Quella del birrificio Vecchia Orsa è una storia fatta di coraggio e testardaggine, oltre che di litri e litri di ottima birra. Sono passati sette anni, era il 2007, da quando a Crevalcore, paesino in provincia di Bologna, i soci della cooperativa sociale Fattoriabilità hanno deciso di cominciare a produrre birra artigianale e non è bastato un terremoto a fermarli.

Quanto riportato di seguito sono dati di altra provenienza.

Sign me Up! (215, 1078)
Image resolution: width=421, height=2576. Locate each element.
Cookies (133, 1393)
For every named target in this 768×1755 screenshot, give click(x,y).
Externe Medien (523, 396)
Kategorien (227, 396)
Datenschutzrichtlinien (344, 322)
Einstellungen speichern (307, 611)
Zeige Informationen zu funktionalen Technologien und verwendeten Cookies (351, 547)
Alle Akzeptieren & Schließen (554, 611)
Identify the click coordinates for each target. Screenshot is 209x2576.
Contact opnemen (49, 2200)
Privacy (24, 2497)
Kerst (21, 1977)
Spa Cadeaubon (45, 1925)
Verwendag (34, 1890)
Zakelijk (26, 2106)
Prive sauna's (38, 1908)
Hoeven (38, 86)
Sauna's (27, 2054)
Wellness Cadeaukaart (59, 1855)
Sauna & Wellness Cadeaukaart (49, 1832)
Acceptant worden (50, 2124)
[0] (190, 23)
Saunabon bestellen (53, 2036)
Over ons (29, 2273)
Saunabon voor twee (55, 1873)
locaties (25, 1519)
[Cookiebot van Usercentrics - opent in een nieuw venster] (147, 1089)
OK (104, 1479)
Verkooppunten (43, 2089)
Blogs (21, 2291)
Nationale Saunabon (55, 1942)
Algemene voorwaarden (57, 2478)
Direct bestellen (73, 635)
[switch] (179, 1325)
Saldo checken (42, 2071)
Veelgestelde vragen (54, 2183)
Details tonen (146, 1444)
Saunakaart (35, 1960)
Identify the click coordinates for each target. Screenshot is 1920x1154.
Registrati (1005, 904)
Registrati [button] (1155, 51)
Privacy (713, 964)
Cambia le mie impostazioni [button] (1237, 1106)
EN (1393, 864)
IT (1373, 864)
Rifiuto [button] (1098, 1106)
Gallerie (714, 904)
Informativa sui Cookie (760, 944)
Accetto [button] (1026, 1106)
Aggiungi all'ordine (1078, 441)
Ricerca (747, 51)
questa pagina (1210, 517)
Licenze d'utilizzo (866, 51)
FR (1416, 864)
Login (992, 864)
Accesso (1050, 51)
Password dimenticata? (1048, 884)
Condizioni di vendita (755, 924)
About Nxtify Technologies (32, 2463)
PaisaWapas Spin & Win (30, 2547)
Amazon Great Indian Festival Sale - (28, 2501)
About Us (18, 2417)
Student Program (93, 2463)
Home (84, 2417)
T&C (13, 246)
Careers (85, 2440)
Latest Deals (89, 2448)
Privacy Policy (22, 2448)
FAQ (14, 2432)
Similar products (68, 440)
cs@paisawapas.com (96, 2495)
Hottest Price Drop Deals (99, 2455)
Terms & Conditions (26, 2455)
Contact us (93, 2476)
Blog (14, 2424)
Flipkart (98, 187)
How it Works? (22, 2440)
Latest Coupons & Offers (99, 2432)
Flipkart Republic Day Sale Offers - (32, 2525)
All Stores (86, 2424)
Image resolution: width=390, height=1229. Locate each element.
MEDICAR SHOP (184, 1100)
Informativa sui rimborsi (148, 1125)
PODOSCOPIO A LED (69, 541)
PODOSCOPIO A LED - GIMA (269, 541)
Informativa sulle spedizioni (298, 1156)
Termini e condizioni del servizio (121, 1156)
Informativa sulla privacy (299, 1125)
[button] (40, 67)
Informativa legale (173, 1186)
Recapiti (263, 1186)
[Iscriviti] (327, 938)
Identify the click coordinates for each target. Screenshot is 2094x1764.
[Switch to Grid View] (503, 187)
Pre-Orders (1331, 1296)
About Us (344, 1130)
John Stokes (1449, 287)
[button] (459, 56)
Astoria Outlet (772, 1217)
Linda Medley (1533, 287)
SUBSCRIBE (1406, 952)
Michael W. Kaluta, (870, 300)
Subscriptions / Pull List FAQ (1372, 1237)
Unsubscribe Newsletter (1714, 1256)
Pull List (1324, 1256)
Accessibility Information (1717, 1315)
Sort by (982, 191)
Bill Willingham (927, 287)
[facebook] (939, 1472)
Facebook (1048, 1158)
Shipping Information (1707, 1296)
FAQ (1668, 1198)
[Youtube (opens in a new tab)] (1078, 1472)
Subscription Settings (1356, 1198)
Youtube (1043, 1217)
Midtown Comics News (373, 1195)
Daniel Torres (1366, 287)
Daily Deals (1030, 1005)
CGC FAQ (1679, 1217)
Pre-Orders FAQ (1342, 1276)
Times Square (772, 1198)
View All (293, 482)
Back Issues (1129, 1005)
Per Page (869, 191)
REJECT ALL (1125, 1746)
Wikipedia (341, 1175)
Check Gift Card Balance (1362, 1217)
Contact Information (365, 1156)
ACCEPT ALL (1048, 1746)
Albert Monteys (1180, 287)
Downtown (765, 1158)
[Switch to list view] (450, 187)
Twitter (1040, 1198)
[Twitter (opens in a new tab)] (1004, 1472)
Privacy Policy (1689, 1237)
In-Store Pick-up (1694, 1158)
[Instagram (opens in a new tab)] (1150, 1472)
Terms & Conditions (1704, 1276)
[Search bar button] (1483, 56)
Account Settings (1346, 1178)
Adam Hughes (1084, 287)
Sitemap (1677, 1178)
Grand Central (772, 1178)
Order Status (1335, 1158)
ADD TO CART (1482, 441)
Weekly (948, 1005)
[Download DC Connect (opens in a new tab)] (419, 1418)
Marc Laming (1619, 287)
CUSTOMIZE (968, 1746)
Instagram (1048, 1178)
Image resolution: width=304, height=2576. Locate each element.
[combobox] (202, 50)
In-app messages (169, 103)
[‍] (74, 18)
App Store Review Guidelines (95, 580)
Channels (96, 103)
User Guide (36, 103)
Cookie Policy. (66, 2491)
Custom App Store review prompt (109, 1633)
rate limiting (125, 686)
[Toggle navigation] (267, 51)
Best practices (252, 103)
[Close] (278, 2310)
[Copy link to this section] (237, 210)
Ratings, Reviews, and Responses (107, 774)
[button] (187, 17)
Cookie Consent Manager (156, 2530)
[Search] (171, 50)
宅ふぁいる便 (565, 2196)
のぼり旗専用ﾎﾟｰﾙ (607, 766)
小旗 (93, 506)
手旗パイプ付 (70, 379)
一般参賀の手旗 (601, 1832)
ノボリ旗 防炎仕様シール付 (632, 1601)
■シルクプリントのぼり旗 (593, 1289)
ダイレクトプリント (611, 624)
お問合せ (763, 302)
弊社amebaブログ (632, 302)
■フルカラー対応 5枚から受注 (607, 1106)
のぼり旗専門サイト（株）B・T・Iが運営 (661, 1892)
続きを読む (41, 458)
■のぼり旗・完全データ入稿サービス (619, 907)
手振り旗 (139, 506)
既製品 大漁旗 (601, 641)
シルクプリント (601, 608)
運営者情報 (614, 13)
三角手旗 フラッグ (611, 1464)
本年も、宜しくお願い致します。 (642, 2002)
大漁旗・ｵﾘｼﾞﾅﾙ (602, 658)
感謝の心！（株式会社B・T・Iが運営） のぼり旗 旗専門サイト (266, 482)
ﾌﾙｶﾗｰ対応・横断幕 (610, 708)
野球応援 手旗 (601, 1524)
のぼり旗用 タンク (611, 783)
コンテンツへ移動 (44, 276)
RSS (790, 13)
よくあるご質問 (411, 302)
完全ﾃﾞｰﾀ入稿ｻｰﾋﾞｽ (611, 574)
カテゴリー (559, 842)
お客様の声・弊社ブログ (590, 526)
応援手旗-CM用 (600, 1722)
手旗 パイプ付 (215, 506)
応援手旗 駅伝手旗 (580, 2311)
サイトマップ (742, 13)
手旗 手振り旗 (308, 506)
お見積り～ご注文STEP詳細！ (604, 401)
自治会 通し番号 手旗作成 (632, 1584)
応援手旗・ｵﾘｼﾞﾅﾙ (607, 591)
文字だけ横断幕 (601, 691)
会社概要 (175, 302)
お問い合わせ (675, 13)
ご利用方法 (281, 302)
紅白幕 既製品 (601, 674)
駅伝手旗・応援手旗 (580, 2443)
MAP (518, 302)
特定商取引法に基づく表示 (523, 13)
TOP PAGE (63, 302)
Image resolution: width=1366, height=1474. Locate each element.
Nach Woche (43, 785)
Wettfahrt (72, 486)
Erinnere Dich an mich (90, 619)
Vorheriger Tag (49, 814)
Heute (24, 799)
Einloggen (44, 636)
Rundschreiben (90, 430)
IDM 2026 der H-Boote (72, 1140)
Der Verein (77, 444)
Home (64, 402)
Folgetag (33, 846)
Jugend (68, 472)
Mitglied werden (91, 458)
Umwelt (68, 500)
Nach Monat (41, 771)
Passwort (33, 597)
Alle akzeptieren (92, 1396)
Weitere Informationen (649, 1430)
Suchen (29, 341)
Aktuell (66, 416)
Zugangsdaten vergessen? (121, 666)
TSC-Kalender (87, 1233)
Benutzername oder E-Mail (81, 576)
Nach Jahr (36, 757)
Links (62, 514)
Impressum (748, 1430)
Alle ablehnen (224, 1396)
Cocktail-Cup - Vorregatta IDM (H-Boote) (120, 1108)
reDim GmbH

“Tutto – spiega Daniele uno dei soci della cooperativa – è partito dalla volontà dei fondatori della cooperativa di dare vita a un progetto che generasse opportunità occupazionali e di inserimento lavorativo per persone svantaggiate, attraverso la creazione di un prodotto legato al lavoro e alla terra, da qui il nome Fattoriabilità. Tutto questo senza tralasciare l’attenzione a tematiche didattiche e di attività assistite con gli animali. Allora come oggi, infatti, oltre alla produzione di birra, i progetti sviluppati sono legati al contributo di cinque asinelle, attraverso attività ludico-didattiche e riabilitative, dedicate a scuole o a ragazzi con problemi e disabilità psicofisiche”.

vecchia orsa

La svolta, in senso brassicolo, arriva un anno dopo quando, dall’incontro tra i fondatori del progetto e due giovani, tra cui un educatore, si comincia a fare strada l’ipotesi di produrre birra. Ed è da qui che comincia la storia della Vecchia Orsa (nome che deriva dalla corte che ha ospitato il primo impianto nella fattoria di Crevalcore) che negli anni è stata capace di conquistarsi rispetto e apprezzamento da parte del mondo della birra artigianale.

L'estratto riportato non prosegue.